**What is expected**
Could you return each of the records below line for line, unchanged, with the pictures left out?

**Record list**
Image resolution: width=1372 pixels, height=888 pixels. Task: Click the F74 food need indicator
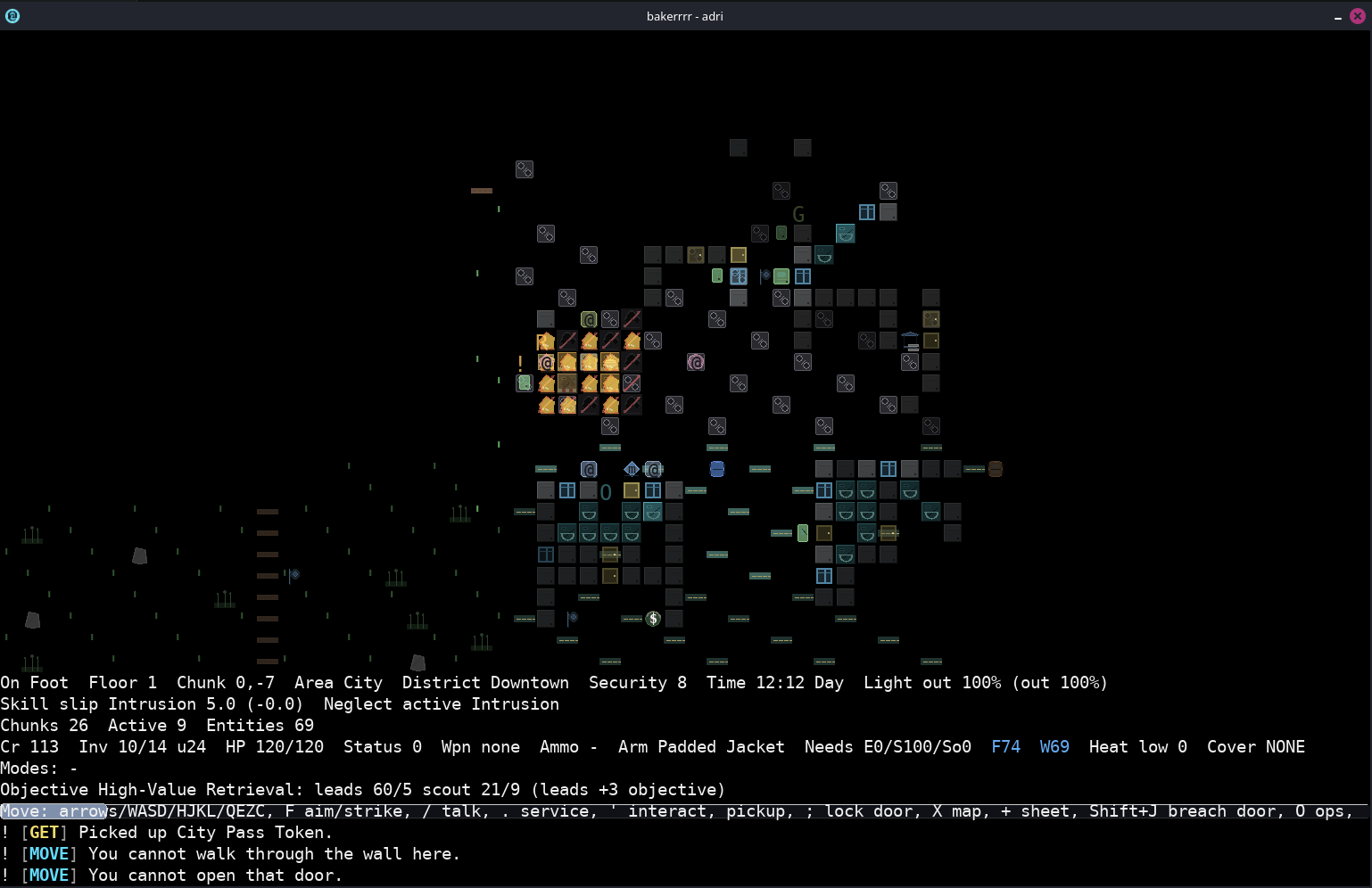1005,747
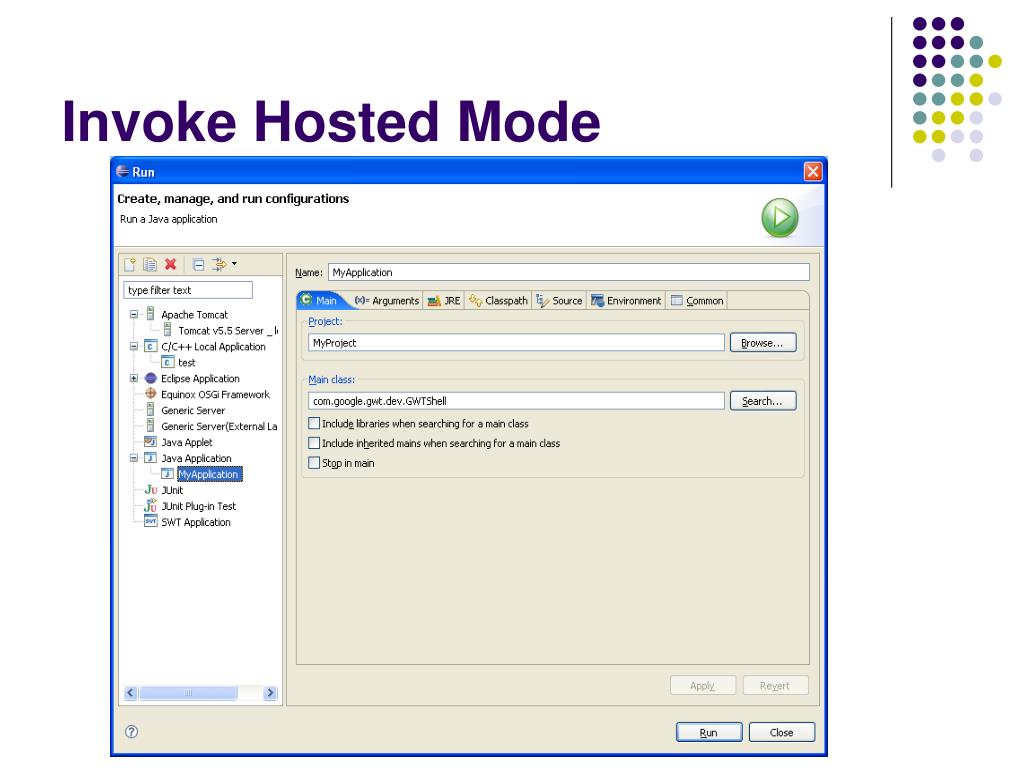Expand the Eclipse Application tree node
The height and width of the screenshot is (768, 1024).
[134, 378]
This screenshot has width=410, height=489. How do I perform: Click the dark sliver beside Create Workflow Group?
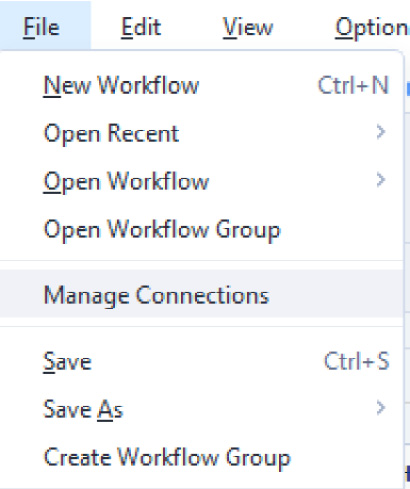click(408, 473)
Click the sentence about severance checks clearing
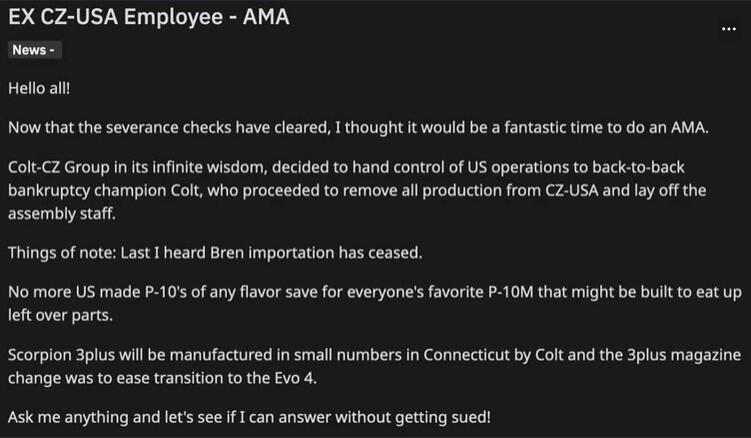Viewport: 751px width, 438px height. click(x=358, y=128)
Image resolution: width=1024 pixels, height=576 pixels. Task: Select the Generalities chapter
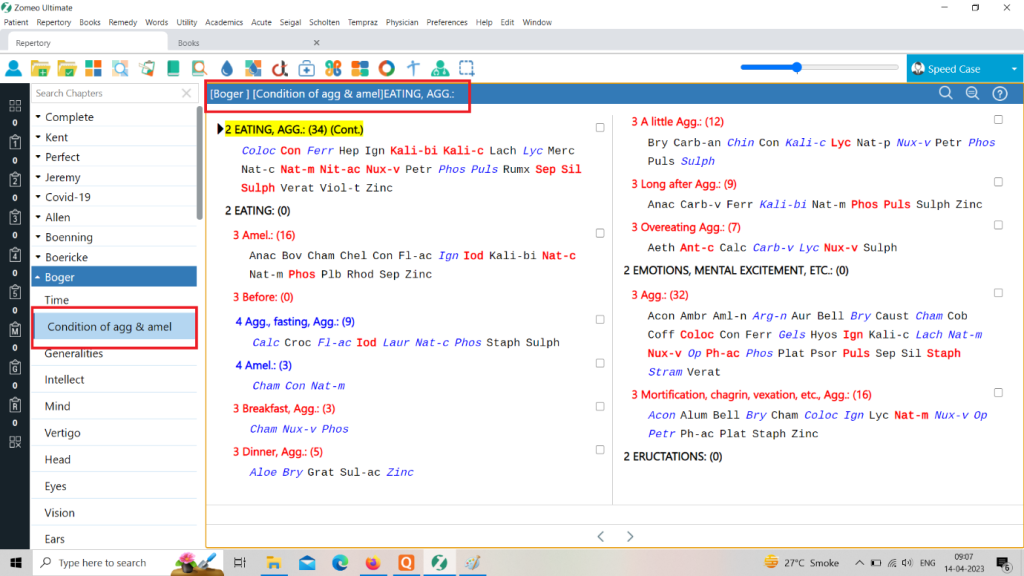point(73,353)
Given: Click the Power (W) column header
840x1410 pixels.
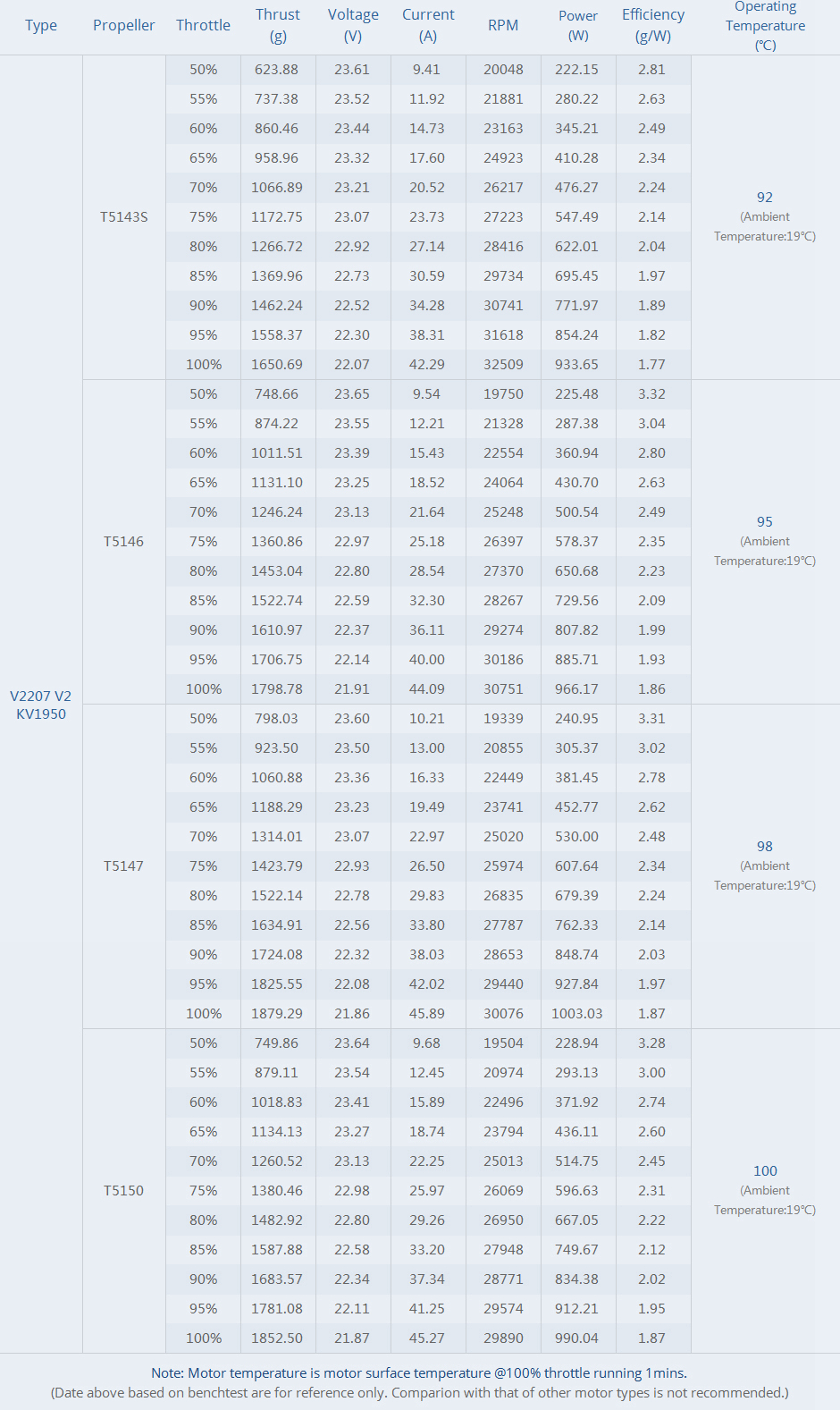Looking at the screenshot, I should point(578,26).

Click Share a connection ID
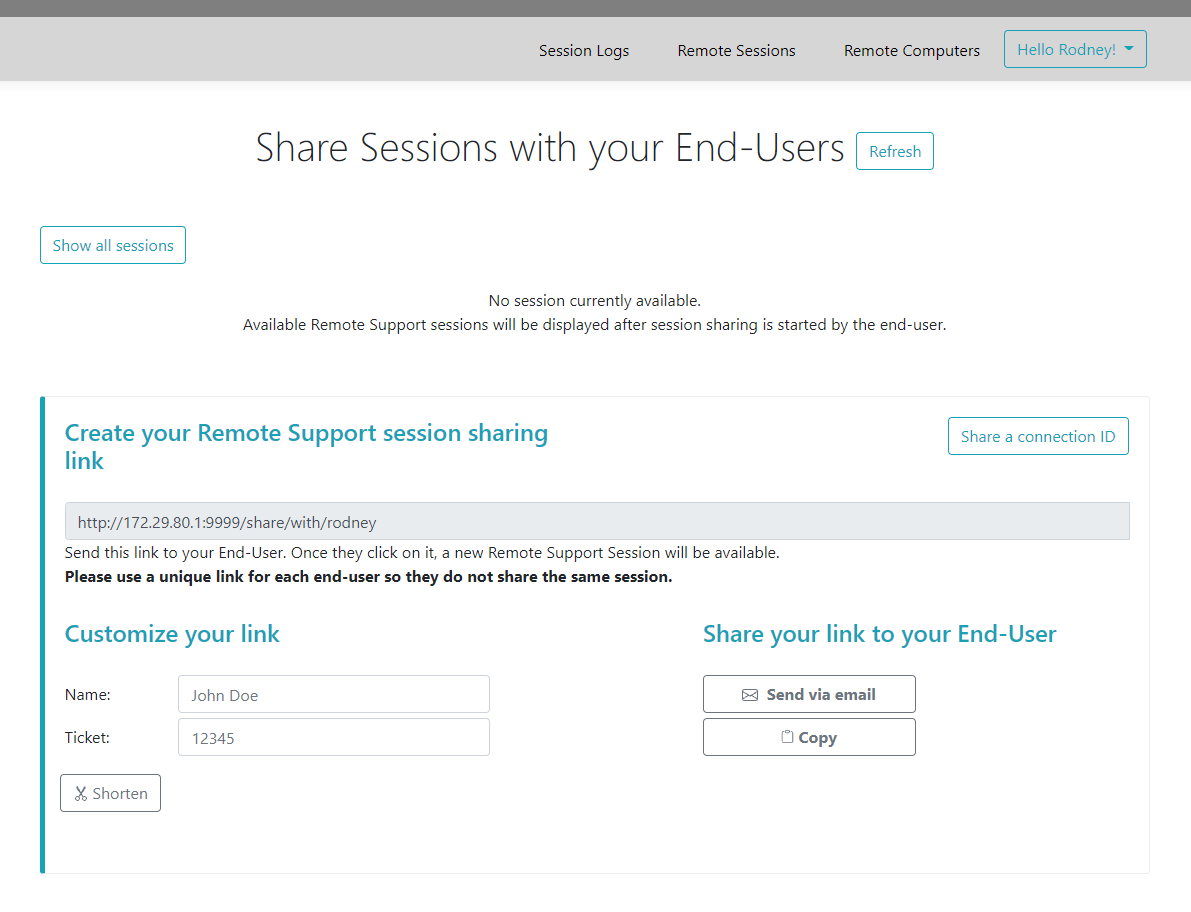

**Written response**
Image resolution: width=1372 pixels, height=888 pixels. Task: Click the F74 food need indicator
1005,747
Expand the Eclipse Application tree node
The height and width of the screenshot is (768, 1024).
[134, 378]
This screenshot has width=410, height=489. How do I perform: Click the dark sliver beside Create Workflow Group?
click(408, 473)
Click the sentence about severance checks clearing
Viewport: 751px width, 438px height. click(x=358, y=128)
Image resolution: width=1024 pixels, height=576 pixels. Task: Select the Generalities chapter
point(73,353)
Given: Click the Power (W) column header
840x1410 pixels.
Looking at the screenshot, I should point(578,26).

Click Share a connection ID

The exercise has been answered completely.